--- Data under study ---

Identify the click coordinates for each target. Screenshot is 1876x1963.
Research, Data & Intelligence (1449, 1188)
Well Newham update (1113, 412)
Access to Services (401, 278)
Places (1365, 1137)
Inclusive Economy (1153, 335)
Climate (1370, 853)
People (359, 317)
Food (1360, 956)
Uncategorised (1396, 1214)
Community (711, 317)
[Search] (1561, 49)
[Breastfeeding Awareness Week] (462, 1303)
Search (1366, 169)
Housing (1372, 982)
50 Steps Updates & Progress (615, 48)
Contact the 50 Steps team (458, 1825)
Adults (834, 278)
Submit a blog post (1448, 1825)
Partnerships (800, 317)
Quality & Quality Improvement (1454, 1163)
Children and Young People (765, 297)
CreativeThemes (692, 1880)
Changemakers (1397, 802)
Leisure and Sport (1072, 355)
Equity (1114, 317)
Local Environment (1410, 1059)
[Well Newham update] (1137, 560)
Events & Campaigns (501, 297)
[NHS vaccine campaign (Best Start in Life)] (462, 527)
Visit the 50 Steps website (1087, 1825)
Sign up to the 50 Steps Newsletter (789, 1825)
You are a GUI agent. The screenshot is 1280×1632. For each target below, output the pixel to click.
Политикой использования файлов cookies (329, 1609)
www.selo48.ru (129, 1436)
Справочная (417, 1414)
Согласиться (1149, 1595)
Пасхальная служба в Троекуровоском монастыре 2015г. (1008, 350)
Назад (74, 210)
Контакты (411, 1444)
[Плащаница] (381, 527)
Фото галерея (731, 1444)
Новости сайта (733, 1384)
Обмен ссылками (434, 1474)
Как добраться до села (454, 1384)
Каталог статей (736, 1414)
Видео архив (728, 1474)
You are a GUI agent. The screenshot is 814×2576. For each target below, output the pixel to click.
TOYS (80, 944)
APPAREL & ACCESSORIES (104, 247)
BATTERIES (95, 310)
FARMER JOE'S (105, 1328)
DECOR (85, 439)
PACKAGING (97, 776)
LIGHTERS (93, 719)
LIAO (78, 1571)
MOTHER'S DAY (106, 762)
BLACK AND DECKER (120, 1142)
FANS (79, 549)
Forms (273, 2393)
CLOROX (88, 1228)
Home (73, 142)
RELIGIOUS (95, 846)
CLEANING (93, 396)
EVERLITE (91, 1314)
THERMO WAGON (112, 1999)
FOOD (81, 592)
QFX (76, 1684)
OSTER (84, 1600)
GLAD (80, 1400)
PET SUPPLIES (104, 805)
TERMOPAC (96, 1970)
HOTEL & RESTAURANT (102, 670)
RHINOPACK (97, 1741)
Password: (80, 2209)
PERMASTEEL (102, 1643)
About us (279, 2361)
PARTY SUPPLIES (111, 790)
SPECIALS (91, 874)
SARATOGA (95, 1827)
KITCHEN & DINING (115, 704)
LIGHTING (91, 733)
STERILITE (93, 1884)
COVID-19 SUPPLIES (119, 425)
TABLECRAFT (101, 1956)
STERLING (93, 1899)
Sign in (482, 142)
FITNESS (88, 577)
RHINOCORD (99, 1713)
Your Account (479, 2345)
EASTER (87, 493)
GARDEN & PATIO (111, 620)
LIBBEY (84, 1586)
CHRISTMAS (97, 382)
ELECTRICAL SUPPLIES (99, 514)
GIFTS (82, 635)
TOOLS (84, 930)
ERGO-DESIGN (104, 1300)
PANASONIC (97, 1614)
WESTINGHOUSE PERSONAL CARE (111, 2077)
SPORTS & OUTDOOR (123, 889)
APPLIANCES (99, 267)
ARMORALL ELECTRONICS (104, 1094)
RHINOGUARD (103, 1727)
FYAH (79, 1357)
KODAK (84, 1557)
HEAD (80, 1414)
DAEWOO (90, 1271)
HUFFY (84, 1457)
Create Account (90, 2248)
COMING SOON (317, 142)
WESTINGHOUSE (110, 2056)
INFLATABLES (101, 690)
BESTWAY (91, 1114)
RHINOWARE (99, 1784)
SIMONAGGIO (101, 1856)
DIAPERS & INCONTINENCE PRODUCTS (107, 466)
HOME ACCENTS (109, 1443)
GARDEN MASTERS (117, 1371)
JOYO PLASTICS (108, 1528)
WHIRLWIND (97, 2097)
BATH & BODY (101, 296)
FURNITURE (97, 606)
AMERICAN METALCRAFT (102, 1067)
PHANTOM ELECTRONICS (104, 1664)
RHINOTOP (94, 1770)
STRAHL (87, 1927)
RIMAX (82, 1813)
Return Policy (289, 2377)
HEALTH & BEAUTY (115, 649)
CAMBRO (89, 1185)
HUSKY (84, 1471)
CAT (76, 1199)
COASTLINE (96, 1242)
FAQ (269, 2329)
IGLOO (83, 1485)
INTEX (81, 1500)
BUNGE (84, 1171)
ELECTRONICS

---

» Work order:
Show every line of the records above that contains the word "below".

» Output of the exercise:
You are a GUI agent. The screenshot is 1280×1632. For each target below, output the pixel to click.
You are a GUI agent. The screenshot is 814×2576. For each target below, output the pixel to click.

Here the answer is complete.